80
--- alıntı ---
‘sokakta oynar, kaldırımdan destekleriz’
“1 ekim 1905’te mektebin beşinci sınıfında edebiyat öğretmenimiz merhum ata bey’in dersi esnasında birkaç arkadaş baş başa vererek galatasaray’da bir futbol kulübü kurmaya karar verdik.
ilk girişimciler oyuna ve mücadeleye yönelik arkadaşlardan asım tevfik sonumut, reşat şirvani, cevdet kalpakçıoğlu, abidin daver, kamil gibi gençlerdi.

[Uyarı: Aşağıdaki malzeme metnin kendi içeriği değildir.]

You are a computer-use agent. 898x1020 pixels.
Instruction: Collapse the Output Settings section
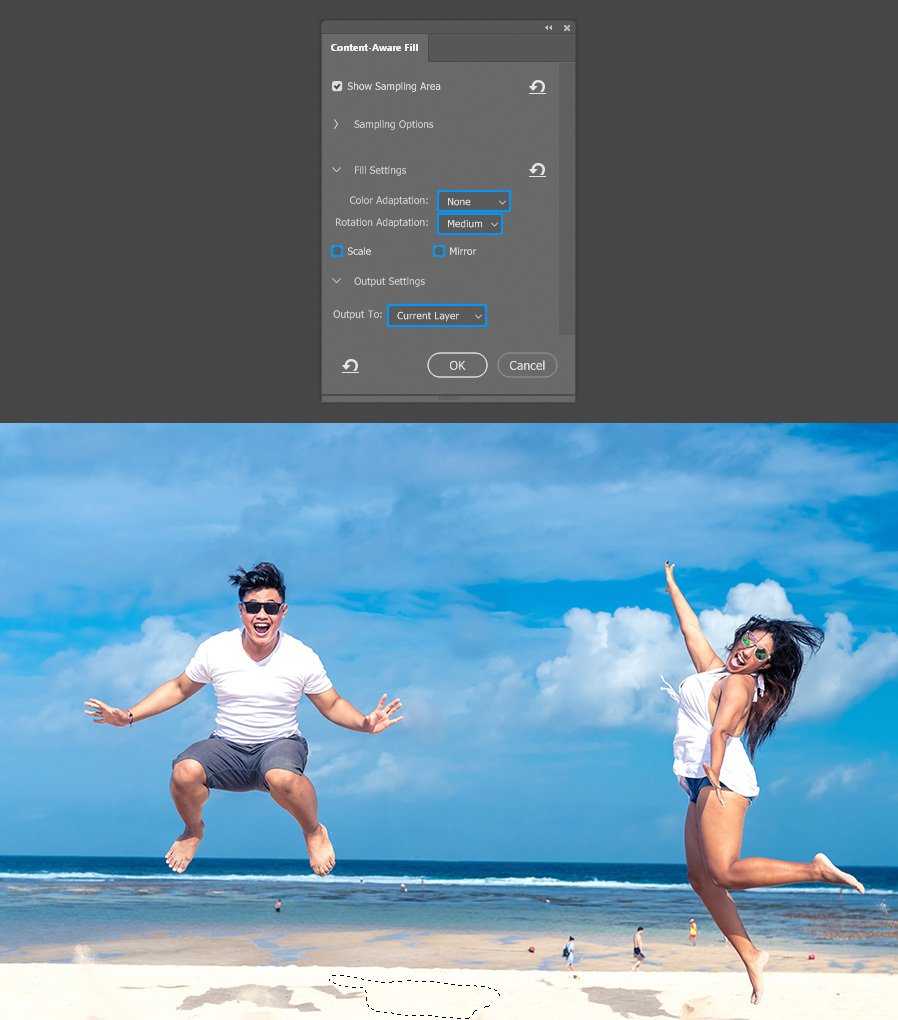click(x=336, y=282)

okulda eğitim gören bulgar ve sırp öğrencilerden çevik ve kuvvetli olanlar da bize katılmışlardı. asım’ı muhasebeciliğe, cevdet’i ikinci reisliğe seçmiş, kendim de reis olmuştum.
asım her hafta arkadaşlardan birer kuruş toplamakta mahir olduğu için kendisini muhasebeci yapmıştık. ben reisliği topu yağlayıp şişirmekle almıştım.
topumuza evladım gibi bakardım. zaten varımız yoğumuz da toptu.
mektebe gelirken domuz sokağı’ndan geçer, domuz yağı alırdım.
topu onunla yağlar, şişirirdim; yamasını yeni pabucumdan kesmiştim.
bunu gören arkadaşlar, bana hepimizden fazla paye vermişlerdi.
yani o zaman reisliğe ve diğer vazifelere payeyi en çok çalışan kazanırdı.
cevdet de ikinci reisliği formaları yıkadığı için almıştı.
maksadımız ingilizler gibi toplu bir halde oynamak, bir renge ve isme malik (sahip) olmak ve türk olmayan takımları yenmekti.”
(ali sami yen, galatasaray terbiye-i bedeniye kulübü kurucusu ve 1 numaralı üyesi.)
* * *
“özhan canaydın’ın karşımızda naif ve güçsüz duruşu dün gibi aklımda.”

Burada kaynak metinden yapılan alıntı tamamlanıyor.